Sounds, Visions and Insights by Brian Skutle

Panama

Grade : D Year : 2022 Director : Mark Neveldine Running Time : 1hr 34min Genre : ,
Movie review score
D

Thirty years ago, my mother became a fan of Mel Gibson. Along the way, so did I. Our interests in his work were different, but we both had a respect for him as a performer and filmmaker that lasted throughout the next decade. After the lightning rod that was “The Passion of the Christ,” and how his personal life seemed to spiral from there, my mother’s interest in him waned, and while I still found him an interesting performer, my desire to follow everything he did diminished. Now, he’s leaned into the outside view of himself as a conspiracy theorist and antisemite; has that carried over onto the screen? “Panama” was my first experience watching him on-screen since “The Expendables 3,” and he does the shady, heel turn character very well. It’s not enough to save this movie, though.

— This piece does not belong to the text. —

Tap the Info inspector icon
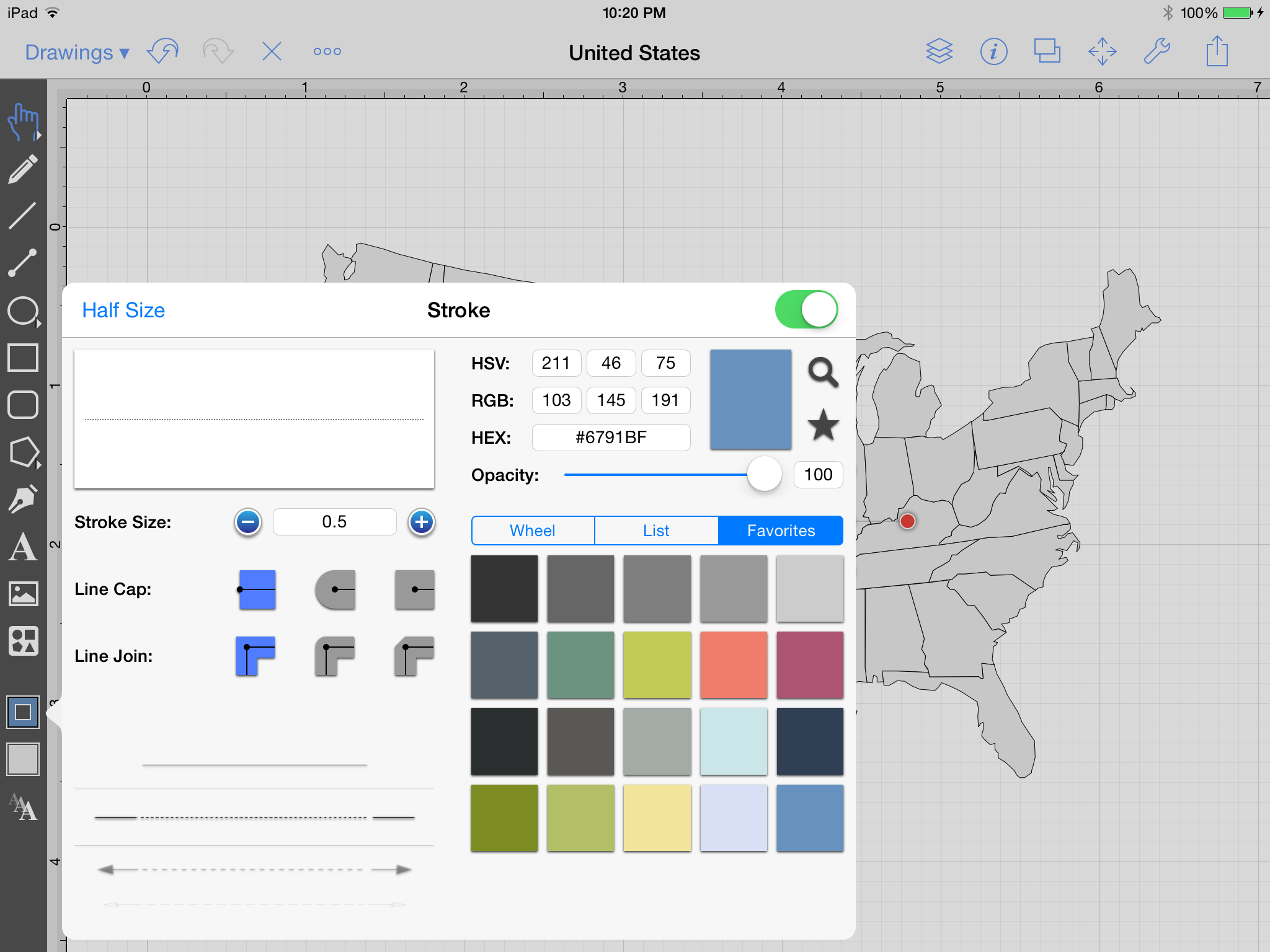The height and width of the screenshot is (952, 1270). (993, 51)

“Panama” takes place in 1989, when Noriega was high on America’s consciousness, and a lot of hit lists, including the American government’s. Stark (Gibson’s character) narrates the film (for some reason); he’s a government fixer who enlists Becker (Cole Hauser), a former marine, to help facilitate a secret arms deal with contras in Panama. To do so, Becker must put his grief for his wife aside, and assimilate with power brokers in the fractured country, be they revolutionaries, connected drug dealers (Mauricio Hénao) while also watching out for corrupt military leaders and intelligence officers on both sides. What has he gotten himself into?

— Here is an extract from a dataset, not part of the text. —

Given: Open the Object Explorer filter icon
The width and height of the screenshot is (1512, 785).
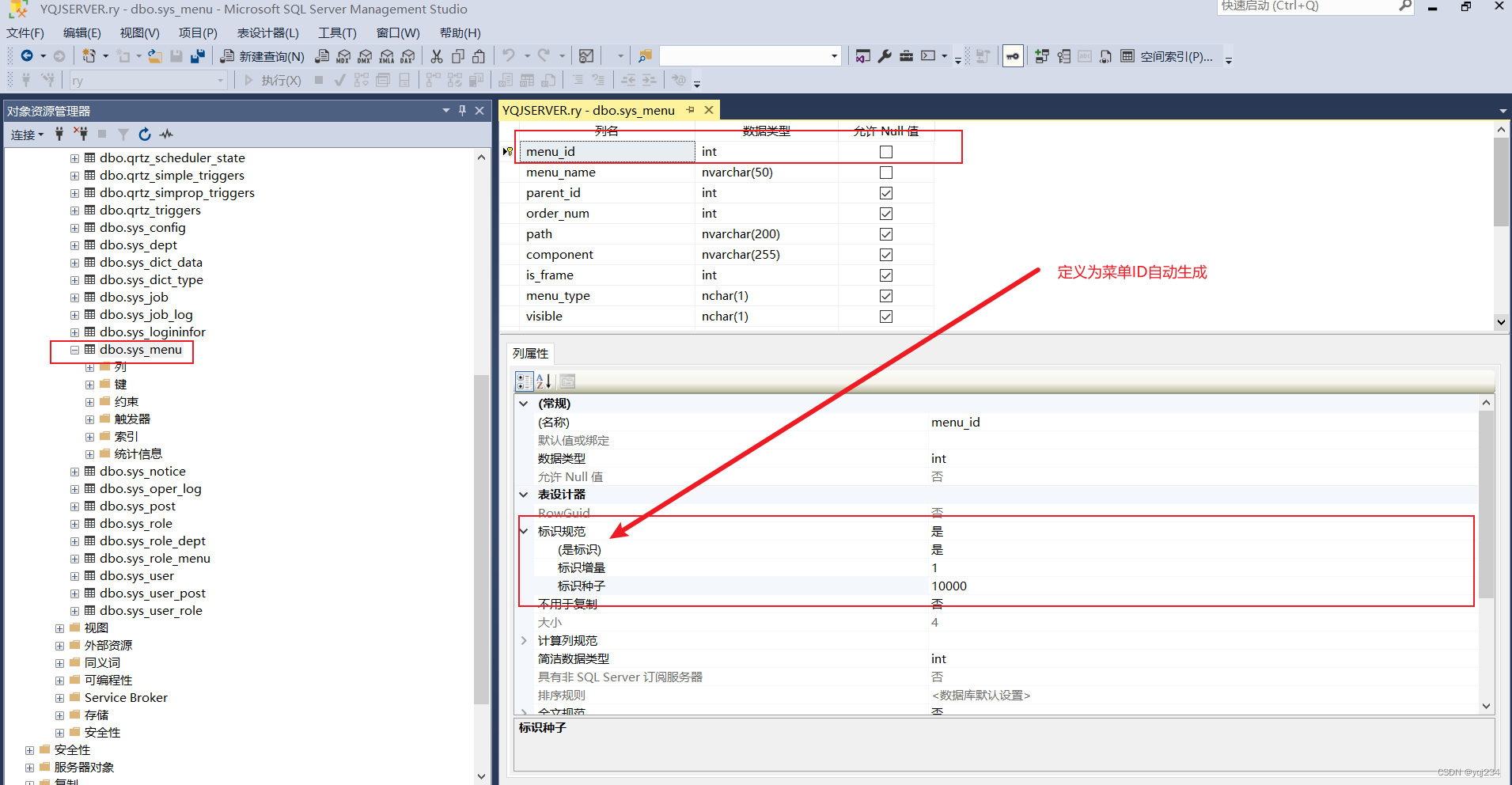Looking at the screenshot, I should 123,134.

The film by director Mark Neveldine (“Gamer,” the “Crank” movies, “Ghost Rider: Spirit of Vengeance”) seems to want to be this seedy political action thriller about a real-life event with some “fiction” thrown in. I wouldn’t be surprised if situations like the one in “Panama” unfolded, but the screenplay by Daniel Adams and William Barber isn’t interested in delving into geo-political manners. It doesn’t seem that interested in delving into Becker’s mindset, either, which raises the question of what the film sets out to accomplish? This is part of why Stark’s narration doesn’t work for me- sure, he’s telling us the story of Becker, but nothing in said story really achieves the depth of character as, say, Gibson’s Riggs, racked with guilt and suicidal tendencies, in “Lethal Weapon.” “Panama” is all surface, and to a certain extent, that’s not surprising given Neveldine’s track record as a director, but given the film’s structure, you’d hope for something with a bit more.

“Panama” perplexes me in a lot of ways. Save for a scene involving motorcycles between Hauser and Hénao that basically boils down to a “prove yourself to me” moment from one character to another, there’s not really any action in this film. The film is interested in setting itself in a volatile political landscape, but doesn’t really say anything about said landscape. I wonder if this film would have worked better with Stark being a more active presence in the film, rather than someone who comes in every once in a while, but that also could have unbalanced the film; that I’m even wondering that gives you an impressive of how disinterested I ended up being in Becker as a character. One thing I will say- it doesn’t really make me miss Mel Gibson as a screen presence. He adds nothing another actor wouldn’t have been able to bring to the table. Maybe it’s a matter of what the script gives him, but it also could be that time has just passed my interest in him as an actor by.